## DOCUMENT EXTRACT:
* Begin *

Tala Lasi Samoa1
Fatu Feu'u, Painter of Tales


Fatu Feu'u, the noted New Zealand-based Samoan artist, speaks of Samoan art with authority:
Interpretations? There are many many different interpretations of symbols. In Samoa for example, every village involved with the legend of Lupe Ulu Iva [The Nine Headed Pigeon]2 has a different perspective. The gist, the essence of the tale is there, but the detail changes in the different places.
Like in Samoan oratory, or any historic event or occurrence, one village interprets it in one way and the next village interprets it another. Tala lasi Samoa is the Samoan way of telling stories, with multiple meanings on multiple levels.
There is another saying, 'e lasilasi Ie aso', which we are going to do. That is, today we are going to exchange a few stories to entertain ourselves.

Fatu Feu'e in his studio, Auckland 2004
(photograph: Rebecca Steedman)

Two categories of chiefly titles exist within the Samoan matai (appointed heads of kin groups) system, one is ali'i, chief, the other tulafale, orator. Ali'i are 'sacred' chiefs as it were, genealogically linked to the gods, and ultimately to he who was first, Tagaloaa-lagi. Respected elders of the extended family, ali'i are the ultimate authority regarding all property and resources of their respective families. Their carriage and behaviour are a reflection on all those they represent. Tulafale on the other hand are the 'secular' chiefs, chosen advisers and the voice of ali'i. In practice however, the tulafale role cannot be so easily dismissed. Tulafale are potentially extremely influential, their power base the individuals' knowledge of Samoan history, traditions and genealogy, and the ability of those individuals to articulate and wield that knowledge.

* End *

## ITEMS:
* Begin *

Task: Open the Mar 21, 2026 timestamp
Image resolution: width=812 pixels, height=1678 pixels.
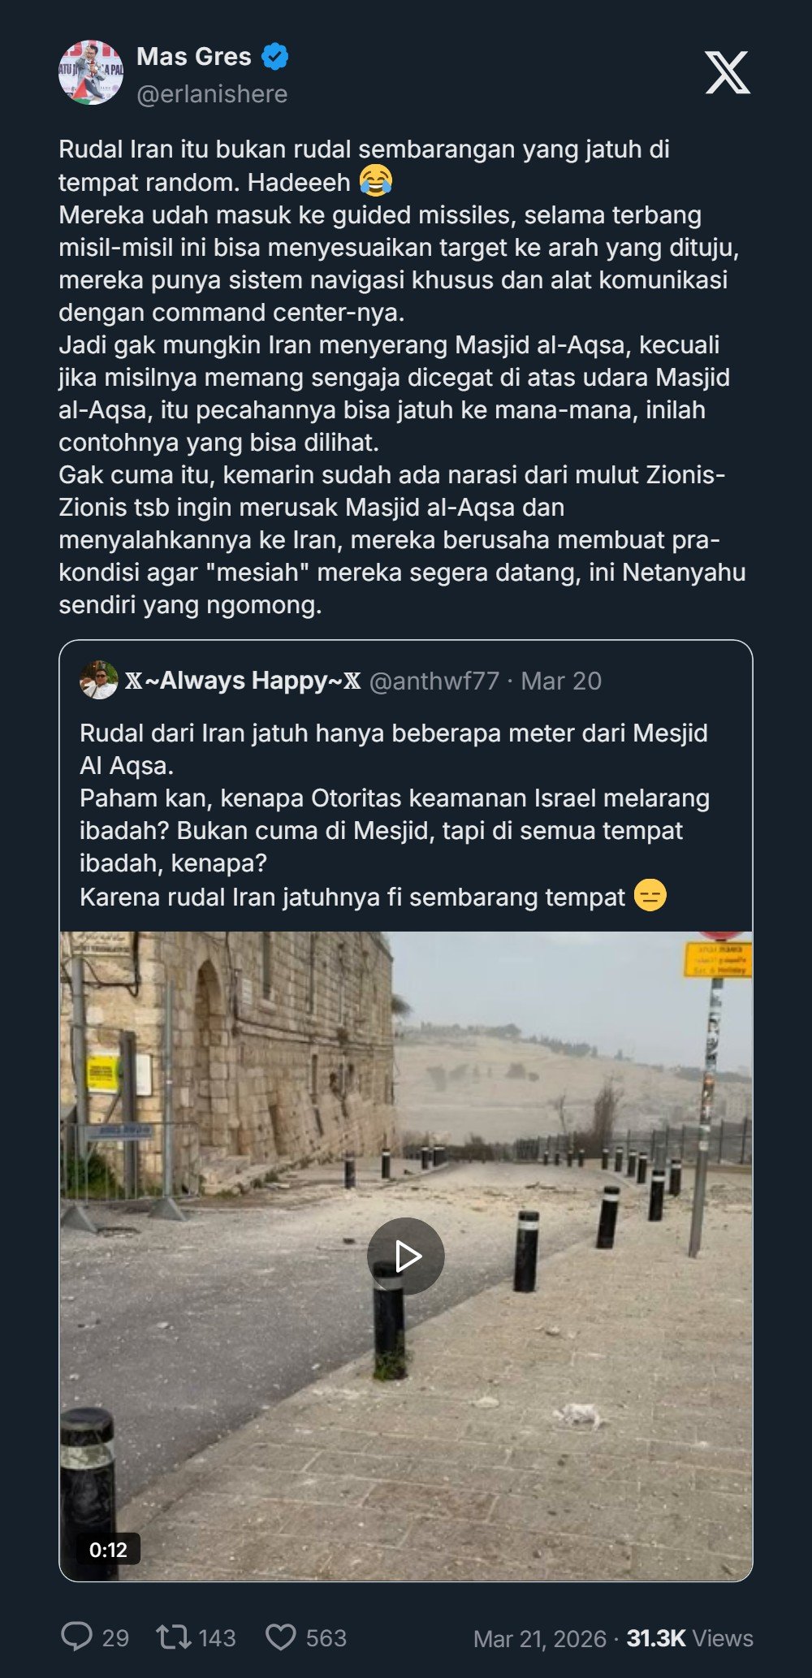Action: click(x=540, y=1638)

* End *
* Begin *

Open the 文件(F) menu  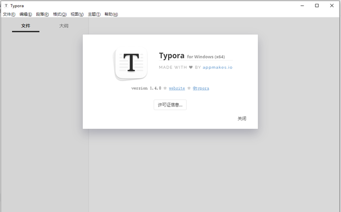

* End *

Continue the article on Fatu Feu'u and Samoan storytelling from its last sentence above, picking up after the passage on ali'i and tulafale.

## RESULT:
Fatu Feu'u holds both an ali'i title and a tulafale title. Feu'u has the orator title of Si'a, bestowed by his father's family, of the village of Potasi, and the ali'i title of Lesa, bestowed by his mother's family, of the village of Sa'anapu.

FATU FEU'U Orongo 1992
Woodblock on barkcloth, laid on paper, 596 x 490 mm. (Collection of Auckland Art Gallery Toi o Tamaki)

As a binary pair, these titled roles manifest traditional Samoan ideals of balance, sacred / secular, inactive / active, dignified / aggressive and so forth. A duality can be perceived in the roles Feu'u has within the Samoan cultural context, as both chief and orator, and that which he has carved out for himself within the New Zealand artistic context, as an artist and educator.

In the true egalitarian ethic at the heart of Polynesia, one may be addressed as ali'i upon reaching a certain age. But beyond this respect for age and formal title, Feu'u has earned kudos through sheer hard work and diligence. Giving much of himself and his energy, Feu'u makes himself available to all - journalists, educationalists, tertiary students, young artists and school children - equally.

FATU FEU'U Vi'iga poula: Adoration of Fertility Ritual by Night 2001
Woodcut, 559 x 1212 mm. (Collection of Auckland Art Gallery Toi o Tamaki)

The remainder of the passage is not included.